In [4]:
library(tidyverse)
library(repr)
library(tidymodels)
library(cowplot)
options(repr.matrix.max.rows = 6)

                    Can Age Predict Player Engagement on a Research Game Server

In today’s data-driven research environment, player behavior data offers valuable insights for understanding user engagement and optimizing resource allocation. A computer science research team at UBC has established a research server on the Minecraft platform to collect behavioral data from players as they navigate the virtual world. To enhance data quality and research efficiency, the team aims to identify which players are more likely to contribute a large amount of data—that is, those who spend more time on the server. Centered around this goal, the present project poses the following research question: Can a player's age effectively predict their gameplay time? In this context, contributing a large amount of data is typically measured by the number of hours a player spends in the game, while the "type" of player refers to those with observable characteristics such as age. The dataset used for this analysis contains 196 observations, each representing one player. It includes 7 variables in total. Specifically, experience is the player's self-assessed gaming level, categorized as "Amateur," "Pro," or "Veteran"; subscribe indicates whether the player subscribed to the research newsletter (a logical variable); played_hours is the total number of hours a player spent on the server, and serves as the response variable in this study; Age is the player's self-reported age and the main explanatory variable; gender is the player's selected gender. The dataset also contains name and hashedEmail, which are identifying fields not used in modeling. During data preprocessing, we found that the Age column contained missing values, so records with missing ages were removed prior to modeling. Overall, this dataset is well-structured and reasonably complete, providing a solid foundation to explore the research question of whether age can predict gameplay time.

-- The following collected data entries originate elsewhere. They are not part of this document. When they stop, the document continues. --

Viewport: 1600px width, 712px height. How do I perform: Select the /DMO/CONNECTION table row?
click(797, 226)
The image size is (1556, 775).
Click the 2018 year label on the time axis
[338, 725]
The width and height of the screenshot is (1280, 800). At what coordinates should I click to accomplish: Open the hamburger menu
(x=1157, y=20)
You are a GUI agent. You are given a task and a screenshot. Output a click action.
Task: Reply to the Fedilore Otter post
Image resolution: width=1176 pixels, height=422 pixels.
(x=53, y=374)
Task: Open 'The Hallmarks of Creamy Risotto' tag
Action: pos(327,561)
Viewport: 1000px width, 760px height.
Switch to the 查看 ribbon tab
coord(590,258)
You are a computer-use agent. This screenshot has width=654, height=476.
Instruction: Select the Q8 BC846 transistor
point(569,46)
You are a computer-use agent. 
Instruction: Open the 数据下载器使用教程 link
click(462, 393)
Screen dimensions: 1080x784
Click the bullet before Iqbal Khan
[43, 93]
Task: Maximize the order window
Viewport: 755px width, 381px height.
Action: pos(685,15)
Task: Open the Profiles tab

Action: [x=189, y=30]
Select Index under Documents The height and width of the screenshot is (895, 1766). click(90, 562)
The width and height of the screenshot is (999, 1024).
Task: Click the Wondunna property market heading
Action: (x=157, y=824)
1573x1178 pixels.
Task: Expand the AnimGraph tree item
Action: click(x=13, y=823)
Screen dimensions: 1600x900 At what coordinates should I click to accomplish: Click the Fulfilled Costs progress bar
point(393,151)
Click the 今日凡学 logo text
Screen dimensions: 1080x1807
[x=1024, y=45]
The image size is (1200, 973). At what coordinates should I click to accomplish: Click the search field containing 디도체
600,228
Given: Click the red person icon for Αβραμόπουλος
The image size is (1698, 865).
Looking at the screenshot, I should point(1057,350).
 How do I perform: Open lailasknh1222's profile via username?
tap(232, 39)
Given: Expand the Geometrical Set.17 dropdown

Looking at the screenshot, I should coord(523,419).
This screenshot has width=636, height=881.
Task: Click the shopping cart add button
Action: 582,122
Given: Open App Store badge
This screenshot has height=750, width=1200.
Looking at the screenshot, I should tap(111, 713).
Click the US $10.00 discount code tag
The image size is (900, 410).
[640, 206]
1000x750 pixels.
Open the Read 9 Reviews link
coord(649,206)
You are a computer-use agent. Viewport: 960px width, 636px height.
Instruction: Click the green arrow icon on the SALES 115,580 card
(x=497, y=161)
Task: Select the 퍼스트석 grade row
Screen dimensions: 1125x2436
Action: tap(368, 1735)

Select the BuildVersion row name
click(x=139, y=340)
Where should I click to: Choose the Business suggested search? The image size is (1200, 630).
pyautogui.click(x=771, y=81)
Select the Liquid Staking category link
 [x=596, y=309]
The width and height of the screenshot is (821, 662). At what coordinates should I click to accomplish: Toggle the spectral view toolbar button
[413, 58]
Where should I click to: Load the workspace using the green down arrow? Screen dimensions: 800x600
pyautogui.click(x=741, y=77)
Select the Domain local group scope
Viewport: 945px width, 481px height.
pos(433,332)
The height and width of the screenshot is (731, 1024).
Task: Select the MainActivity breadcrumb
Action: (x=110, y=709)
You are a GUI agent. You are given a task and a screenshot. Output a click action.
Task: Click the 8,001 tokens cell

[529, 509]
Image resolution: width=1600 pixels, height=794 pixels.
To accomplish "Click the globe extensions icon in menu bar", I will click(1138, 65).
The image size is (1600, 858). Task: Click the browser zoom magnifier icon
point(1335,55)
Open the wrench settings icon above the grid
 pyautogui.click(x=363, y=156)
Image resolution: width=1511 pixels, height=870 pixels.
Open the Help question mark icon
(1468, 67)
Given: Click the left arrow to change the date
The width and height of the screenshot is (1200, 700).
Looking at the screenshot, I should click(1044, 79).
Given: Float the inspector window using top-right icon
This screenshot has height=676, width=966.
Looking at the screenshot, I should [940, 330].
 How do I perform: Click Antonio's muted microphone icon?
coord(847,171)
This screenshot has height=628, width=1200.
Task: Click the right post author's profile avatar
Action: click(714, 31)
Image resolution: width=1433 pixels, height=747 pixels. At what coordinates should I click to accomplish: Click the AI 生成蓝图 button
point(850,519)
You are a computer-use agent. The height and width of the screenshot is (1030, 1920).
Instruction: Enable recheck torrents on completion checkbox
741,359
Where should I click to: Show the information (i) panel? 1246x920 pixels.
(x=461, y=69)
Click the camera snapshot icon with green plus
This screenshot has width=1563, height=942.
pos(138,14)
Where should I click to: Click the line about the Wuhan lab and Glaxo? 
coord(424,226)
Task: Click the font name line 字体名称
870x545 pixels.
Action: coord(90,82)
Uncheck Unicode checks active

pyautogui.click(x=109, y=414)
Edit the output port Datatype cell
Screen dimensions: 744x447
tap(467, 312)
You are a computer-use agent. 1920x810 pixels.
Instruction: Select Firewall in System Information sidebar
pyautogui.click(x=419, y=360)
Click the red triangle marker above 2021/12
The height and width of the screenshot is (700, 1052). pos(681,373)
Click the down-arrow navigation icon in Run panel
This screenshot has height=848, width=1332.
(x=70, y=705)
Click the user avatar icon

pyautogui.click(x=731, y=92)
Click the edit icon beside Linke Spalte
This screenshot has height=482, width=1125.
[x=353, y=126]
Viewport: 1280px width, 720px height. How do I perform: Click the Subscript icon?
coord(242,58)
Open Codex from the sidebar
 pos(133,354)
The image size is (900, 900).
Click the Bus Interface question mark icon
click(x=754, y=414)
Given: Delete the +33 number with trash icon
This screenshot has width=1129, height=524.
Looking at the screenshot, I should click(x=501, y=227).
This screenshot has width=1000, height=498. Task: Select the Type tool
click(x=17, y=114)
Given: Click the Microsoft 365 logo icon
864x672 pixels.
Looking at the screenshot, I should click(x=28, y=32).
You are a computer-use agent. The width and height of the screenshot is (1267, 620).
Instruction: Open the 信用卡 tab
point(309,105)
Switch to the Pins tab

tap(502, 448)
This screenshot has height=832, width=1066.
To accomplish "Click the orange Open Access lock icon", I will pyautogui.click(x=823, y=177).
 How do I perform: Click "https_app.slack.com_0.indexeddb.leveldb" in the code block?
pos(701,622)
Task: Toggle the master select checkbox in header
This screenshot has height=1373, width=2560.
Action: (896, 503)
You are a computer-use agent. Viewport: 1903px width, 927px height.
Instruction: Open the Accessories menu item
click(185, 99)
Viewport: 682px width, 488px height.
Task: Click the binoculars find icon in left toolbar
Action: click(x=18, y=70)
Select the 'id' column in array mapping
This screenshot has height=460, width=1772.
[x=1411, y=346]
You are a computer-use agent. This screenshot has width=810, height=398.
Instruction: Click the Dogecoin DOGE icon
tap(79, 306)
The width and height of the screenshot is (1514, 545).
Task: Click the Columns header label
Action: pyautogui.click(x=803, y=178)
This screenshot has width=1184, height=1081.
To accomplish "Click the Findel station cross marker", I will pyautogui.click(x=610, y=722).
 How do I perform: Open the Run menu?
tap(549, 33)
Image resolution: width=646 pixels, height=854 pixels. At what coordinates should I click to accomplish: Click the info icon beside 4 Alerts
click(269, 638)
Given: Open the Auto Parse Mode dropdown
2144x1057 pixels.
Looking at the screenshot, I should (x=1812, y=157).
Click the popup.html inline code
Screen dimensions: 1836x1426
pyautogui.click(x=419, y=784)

To investigate whether a player's age can predict their gameplay time on the research server, this study employed a linear regression model for modeling and analysis. The analysis workflow consisted of several key steps: data import, preprocessing, data splitting, model construction, prediction visualization, and performance evaluation. The researcher first used the read_delim() function to import the raw dataset players.csv, and selected the core variables: Age (player's age) and played_hours (total gameplay time). Since the Age column contained missing values, all incomplete records were removed prior to modeling to ensure data quality. Next, the initial_split() function was used to divide the data into a 75% training set and a 25% testing set, with the strata = played_hours parameter ensuring stratified sampling consistency based on gameplay time distribution. During the modeling phase, the tidymodels framework was employed to construct a linear regression model. The recipe() function was used to preprocess the explanatory variable Age by centering and scaling it, in order to eliminate the impact of variable magnitude on model estimation. The regression model itself was defined using the linear_reg() function with the engine set to "lm" (linear model), and it was combined with the recipe into a workflow() for model fitting on the training data. Once model fitting was completed, predictions were made on both the training and testing sets. The ggplot2 package was used to visualize the prediction trends and compare them against the actual values using fitted plots. Finally, the RMSE on the testing set was calculated to quantify the accuracy of the model's predictions.
Below is the code:

In [5]:
set.seed(627)
player_data <- read_delim("players.csv", delim = " ", col_names = TRUE, show_col_types = FALSE)
clean_data <- player_data |> 
  select(played_hours, Age) |>       
  filter(!is.na(Age)) |>               
  as_tibble()
mean_play_hours <- clean_data |>
  summarize(mean_hours = mean(played_hours))
player_split <- initial_split(clean_data, prop = 0.75, strata = played_hours)
player_training <- training(player_split)
player_testing <- testing(player_split)
training_plot <- ggplot(player_training, aes(x = Age, y = played_hours)) +
           geom_point() +
           xlab("Age for different players (Years)") +
           ylab("Total playedb hours (h)") +
           labs(title = "Training Data Plot") +
           theme(text = element_text(size = 12))
player_spec <- linear_reg() |>
  set_engine("lm") |>
  set_mode("regression")
player_recipe <- recipe(played_hours ~ Age, data = player_training) |>
             step_center(all_predictors()) |>
             step_scale(all_predictors())
player_fit <- workflow() |>
       add_recipe(player_recipe) |>
       add_model(player_spec) |>
       fit(data = player_training)
player_preds <- player_fit |>
   predict(player_training) |>
   bind_cols(player_training)
player_predictions <- player_preds |>
     ggplot(aes(x = Age, y = played_hours)) +
         geom_point(alpha = 0.4) +
         geom_line(
             mapping = aes(x = Age, y = .pred), 
             color = "blue") +
         xlab("Age for different players (Years)") +
         ylab("Total playedb hours (h)") +
         labs(title = "Training Data Predication Plot") +
         theme(text = element_text(size = 20))